Le général de division Franz le dit résolument.
« Il est impossible de faire avancer les canons de quatre-vingt-huit millimètres, tant que le 203 ennemi n'a pas été contré ou détruit, nous ne pouvons pas amener nos canons antiaériens à déploiement lent sur la ligne de front. Bien que nous ayons encore la moitié de nos munitions antiaériennes, je pense que le général au cheval blanc ne se laissera pas berner. »
En réalité, le général de division Franz commettait une erreur ici : il surestimait trop le général au cheval blanc, tout comme l'officier d'état-major de la 15e division hier.
Ce n'était pas vraiment sa faute. Son embuscade soigneusement préparée n'avait pas pris l'ennemi, et au lieu de cela, celui-ci avait riposté par un tir d'artillerie à l'aveugle, qui était tombé précisément sur la position la plus favorable qu'il avait choisie pour une embuscade antichar.
Que cela indiquait-il ? Cela démontrait que l'ennemi avait méticuleusement reconnaissance tout le champ de bataille et avait pensé à toutes les possibilités sous un angle comparatif !
C'est la marque d'un tacticien de premier ordre.
Le fait clé était que la position choisie par le général au cheval blanc était identique à celle qu'avait sélectionnée le général de division Franz. Si les positions choisies avaient été ne serait-ce que légèrement différentes de part et d'autre, le tir d'artillerie n'aurait rien touché.
Cette prise de conscience éleva instantanément l'ennemi au même niveau que lui aux yeux du général de division Franz, avec un certain respect nouveau.

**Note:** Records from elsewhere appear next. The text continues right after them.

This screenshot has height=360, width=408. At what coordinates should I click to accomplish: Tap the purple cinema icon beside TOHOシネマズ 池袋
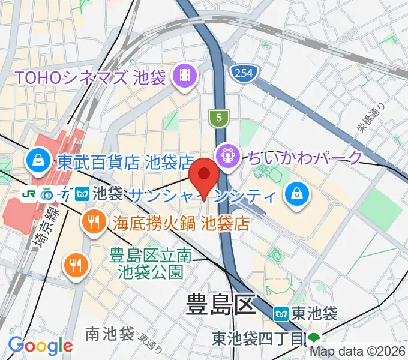pos(183,76)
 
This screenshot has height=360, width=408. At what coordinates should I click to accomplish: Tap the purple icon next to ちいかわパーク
pos(229,157)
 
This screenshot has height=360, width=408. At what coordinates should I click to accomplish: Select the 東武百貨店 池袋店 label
pos(125,162)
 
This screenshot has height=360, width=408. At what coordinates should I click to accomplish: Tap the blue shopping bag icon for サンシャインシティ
pos(297,193)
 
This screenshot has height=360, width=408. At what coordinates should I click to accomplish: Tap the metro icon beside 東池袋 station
pos(281,313)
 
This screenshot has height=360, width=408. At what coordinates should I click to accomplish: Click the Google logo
pos(40,346)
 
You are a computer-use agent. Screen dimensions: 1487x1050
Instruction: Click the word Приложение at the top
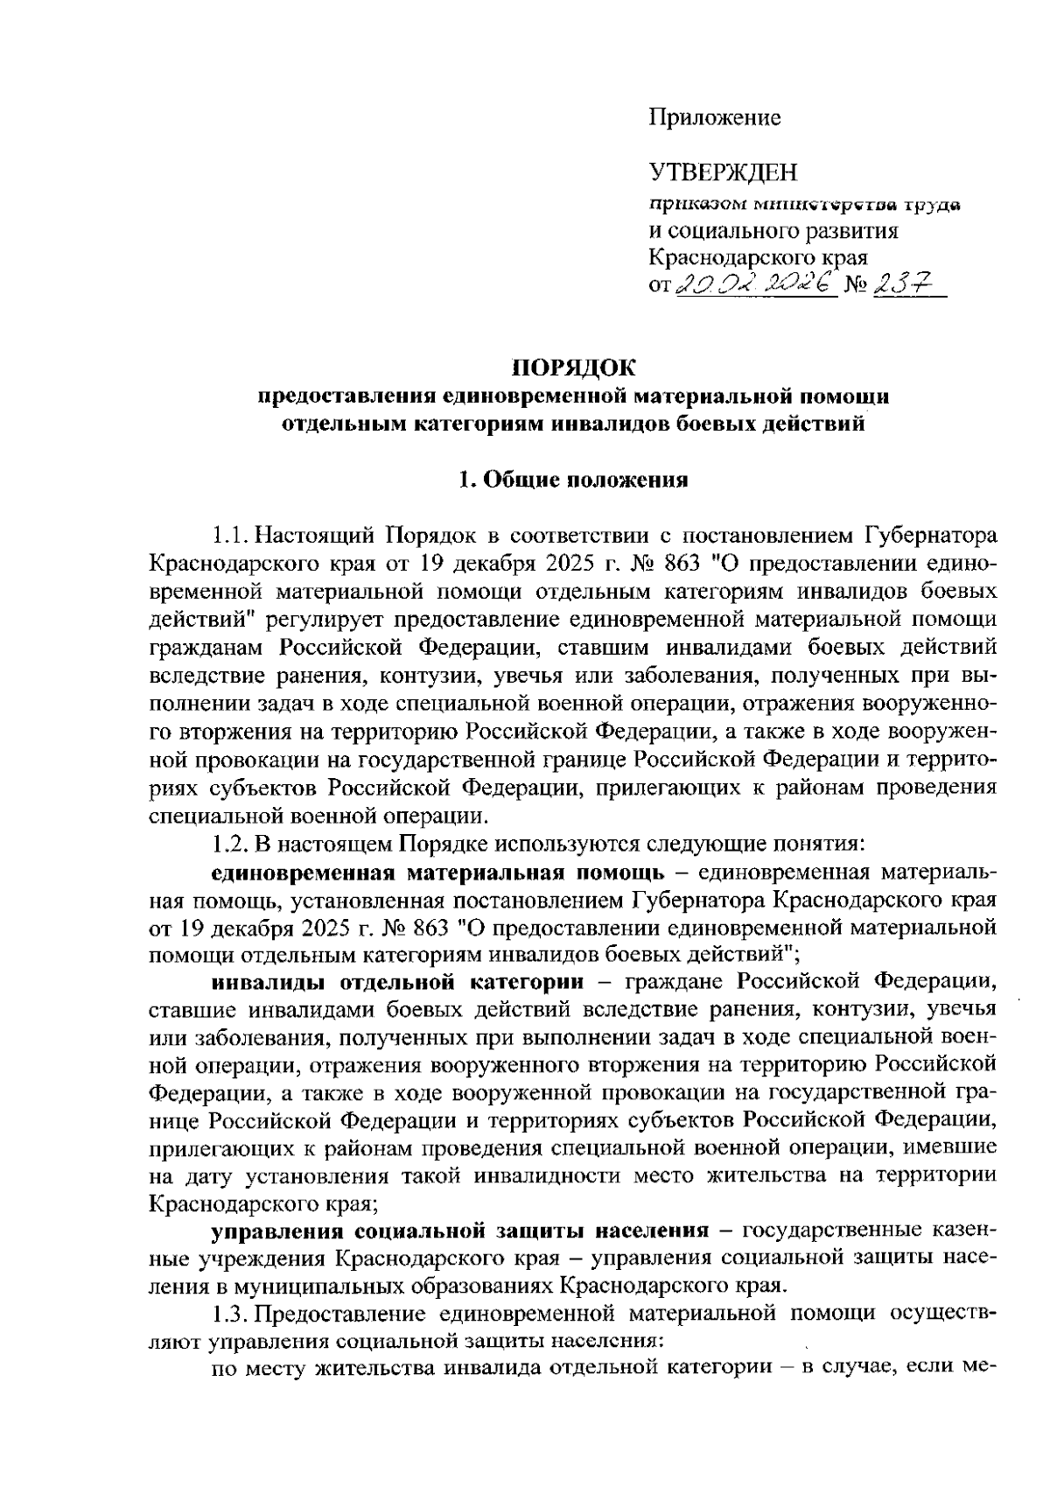(x=714, y=116)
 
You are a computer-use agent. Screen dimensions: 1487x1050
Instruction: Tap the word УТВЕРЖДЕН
(x=723, y=173)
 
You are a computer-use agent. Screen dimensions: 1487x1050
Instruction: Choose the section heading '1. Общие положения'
(x=574, y=479)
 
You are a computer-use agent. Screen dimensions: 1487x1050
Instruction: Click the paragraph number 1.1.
(x=230, y=533)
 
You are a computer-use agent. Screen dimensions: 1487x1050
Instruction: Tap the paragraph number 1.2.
(x=230, y=845)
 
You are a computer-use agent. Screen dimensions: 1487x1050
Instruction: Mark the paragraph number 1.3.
(x=230, y=1313)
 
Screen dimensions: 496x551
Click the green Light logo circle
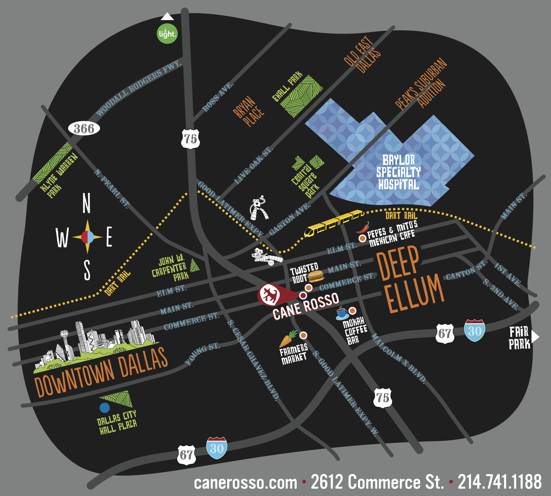(x=167, y=33)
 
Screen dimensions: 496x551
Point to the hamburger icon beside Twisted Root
(x=316, y=276)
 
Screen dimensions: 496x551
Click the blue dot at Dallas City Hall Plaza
(x=104, y=408)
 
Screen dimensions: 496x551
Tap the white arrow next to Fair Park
(x=535, y=337)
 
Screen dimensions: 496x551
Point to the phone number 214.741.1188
(x=499, y=482)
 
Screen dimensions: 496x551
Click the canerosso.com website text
(x=246, y=482)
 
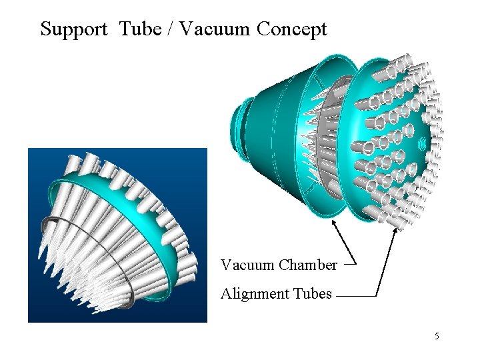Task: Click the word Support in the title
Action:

Bien sûr, le général de division n'admettrait jamais cela, car selon le ministre de la Propagande impérial, les Antes sont une race inférieure, et les généraux d'Ante doivent donc l'être aussi. Les Prussiens prouveraient leur supériorité raciale en conquérant Ante, tout comme ils l'avaient fait en conquérant Carolingian.
Non, il ne pourrait jamais admettre que l'ennemi était fort ; il devait afficher son mépris pour l'ennemi.
Ainsi, le général de division Franz calma ses émotions et trouva des excuses : « Bien que nous puissions aussi nous occuper de ces chars dans les caches ! »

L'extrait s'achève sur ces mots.